WHAT IS EXPECTED — Scan the listing below for the string "Task" and copy each line where it turns up.

SOURCE MATERIAL —
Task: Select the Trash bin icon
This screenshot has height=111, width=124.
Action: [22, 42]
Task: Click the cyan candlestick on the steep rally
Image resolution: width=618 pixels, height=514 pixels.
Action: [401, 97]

==

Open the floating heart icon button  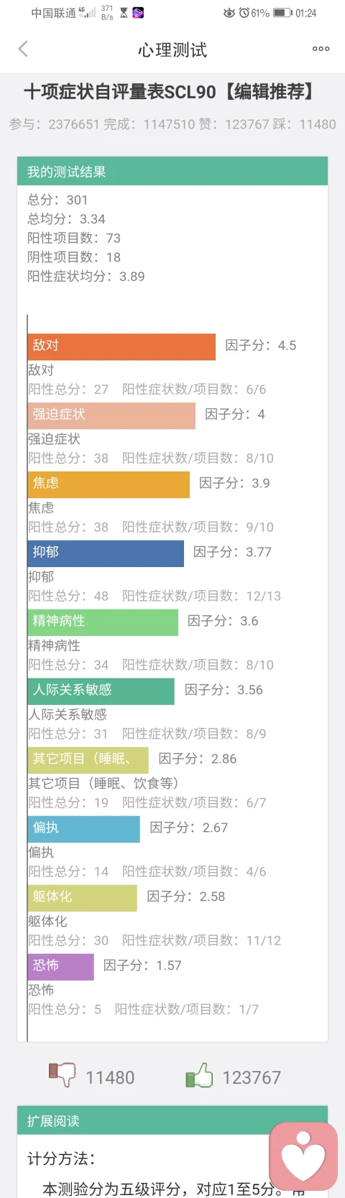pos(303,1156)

FINAL ANSWER —
Task: Select the Trash bin icon
Task: Click the cyan candlestick on the steep rally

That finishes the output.